§ **Do this**:
Write out the lines of the data as a JSON list of strings, one string per line with blank lines left out, starting at the line that contains "Task: Select the" and running through the end of the data, both ends included. Leave the pictures out.

§ **Data extract**:
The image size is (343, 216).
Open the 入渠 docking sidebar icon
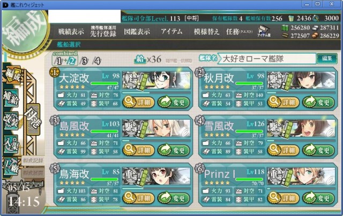click(x=11, y=144)
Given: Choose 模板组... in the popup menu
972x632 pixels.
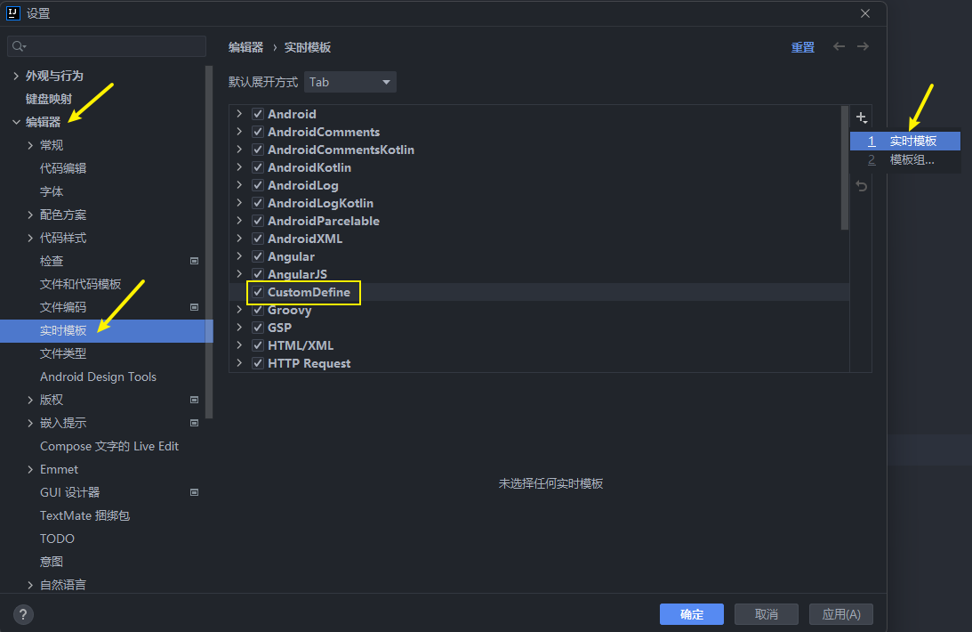Looking at the screenshot, I should pyautogui.click(x=912, y=159).
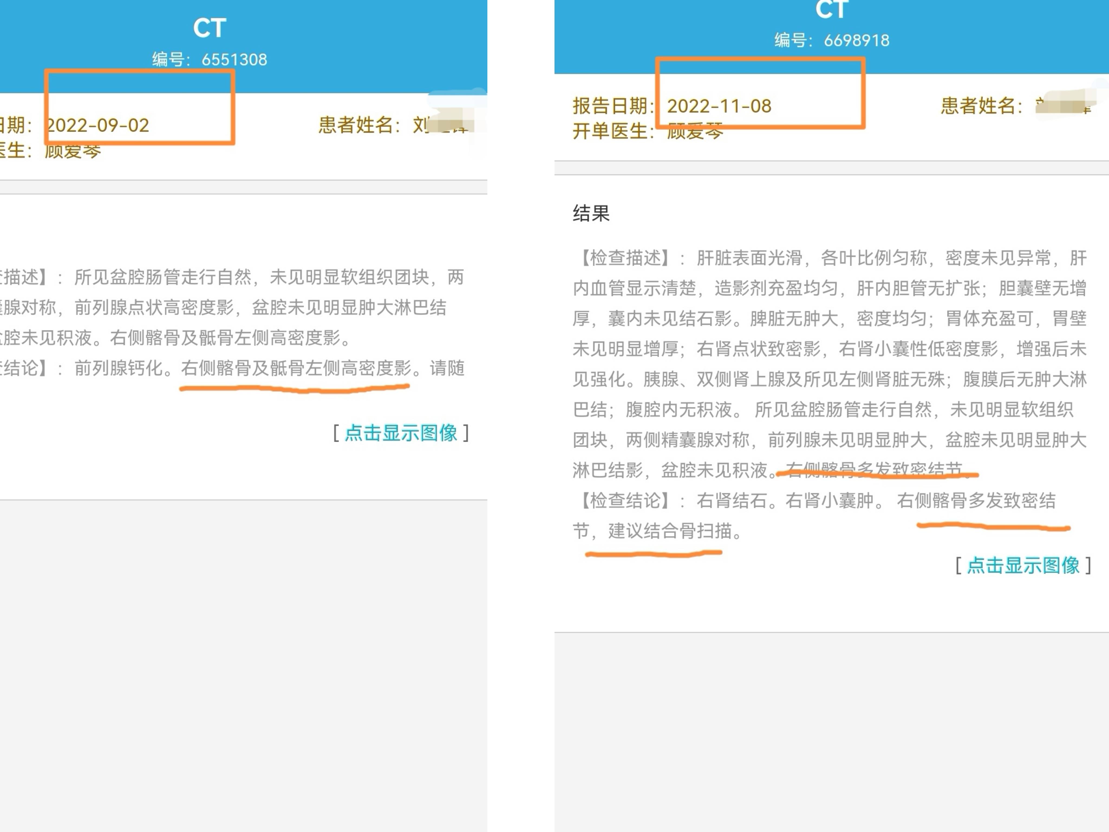The image size is (1109, 832).
Task: Click the 患者姓名 field on the left report
Action: (356, 126)
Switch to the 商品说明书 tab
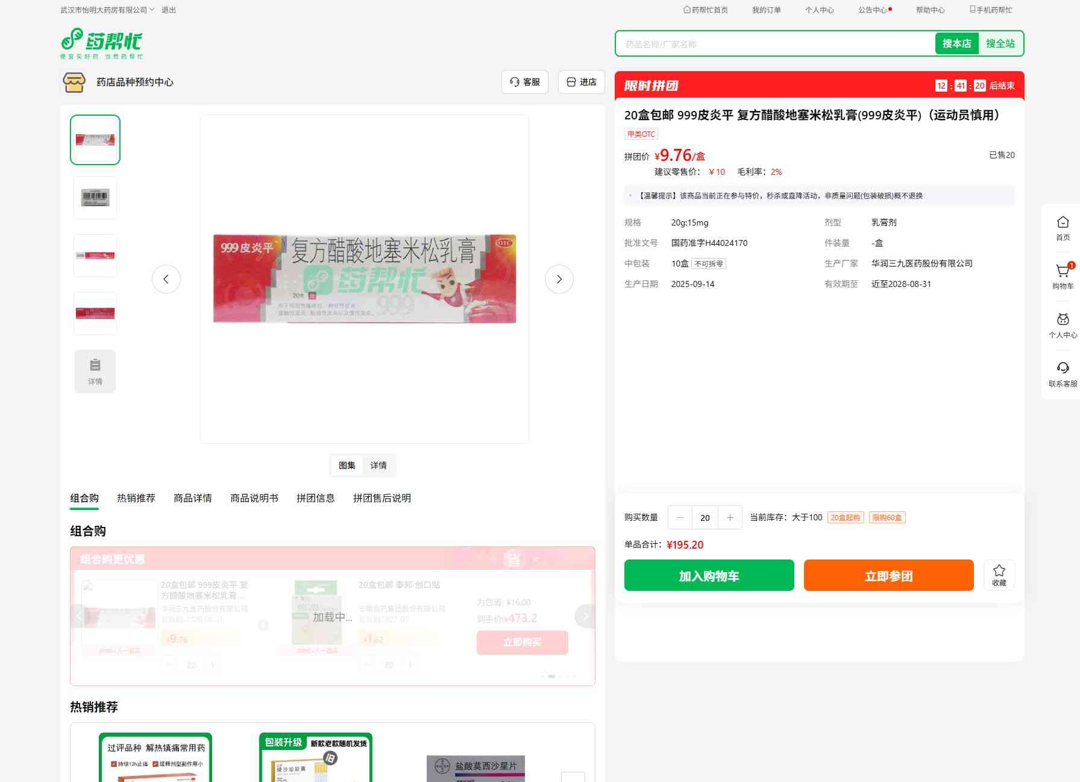 click(x=254, y=498)
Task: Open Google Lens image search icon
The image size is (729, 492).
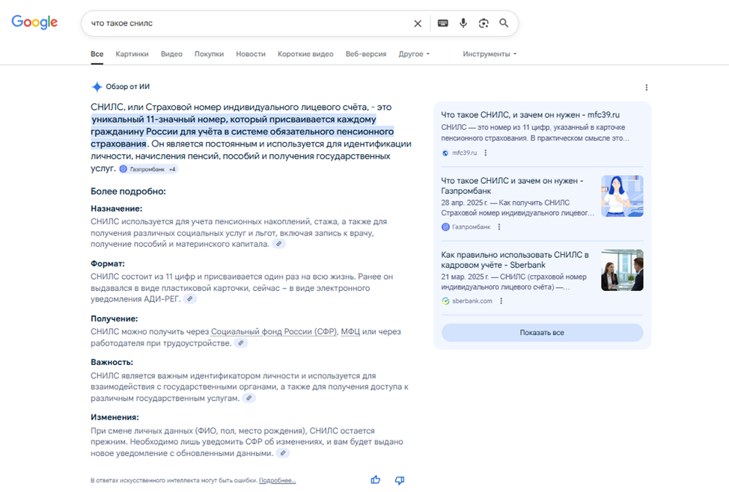Action: (x=484, y=23)
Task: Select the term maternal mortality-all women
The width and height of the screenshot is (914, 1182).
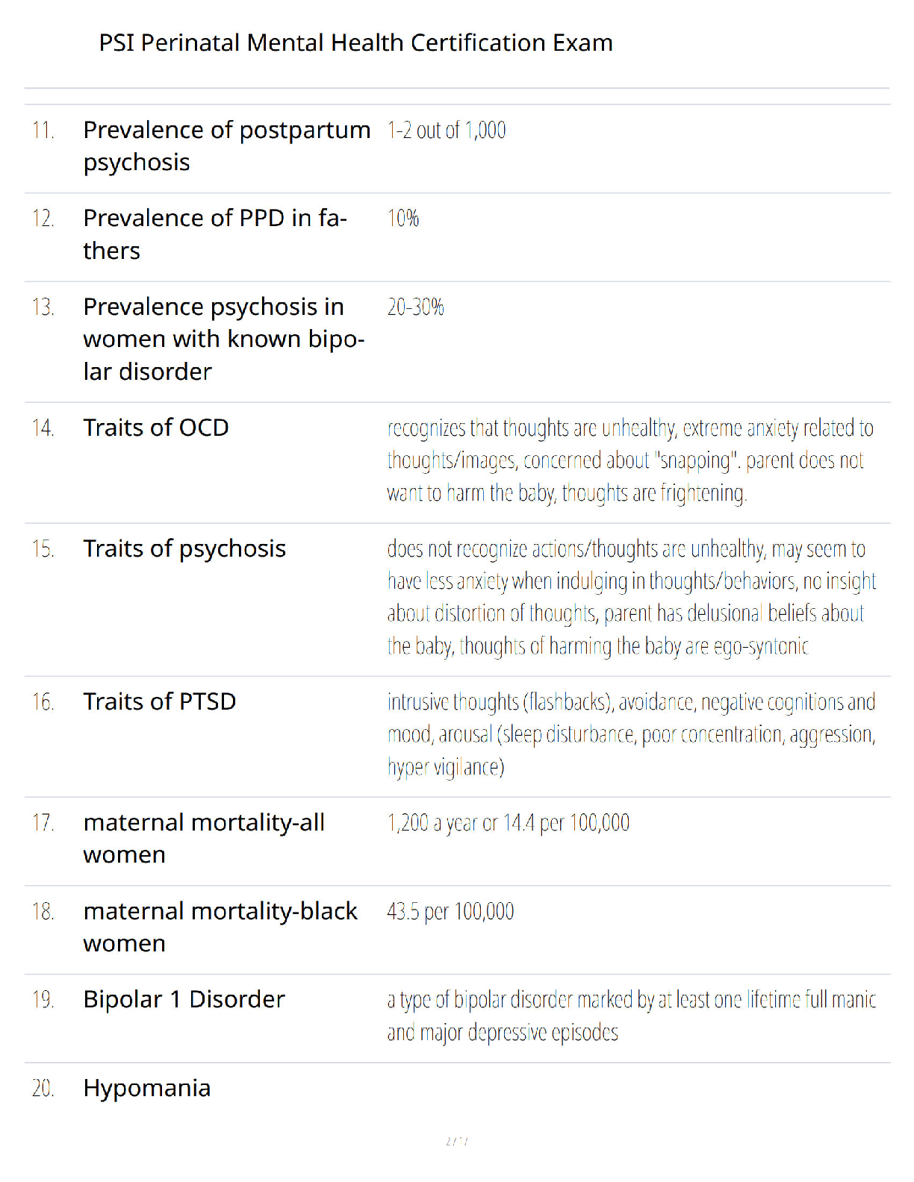Action: (204, 839)
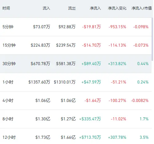
Task: Click the +$89.40万 net inflow value
Action: (91, 64)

§ **Task response**:
[
  "Task: Select the term maternal mortality-all women",
  "The width and height of the screenshot is (914, 1182).",
  "Action: (204, 839)",
  "Task: Click the +$89.40万 net inflow value",
  "Action: (91, 64)"
]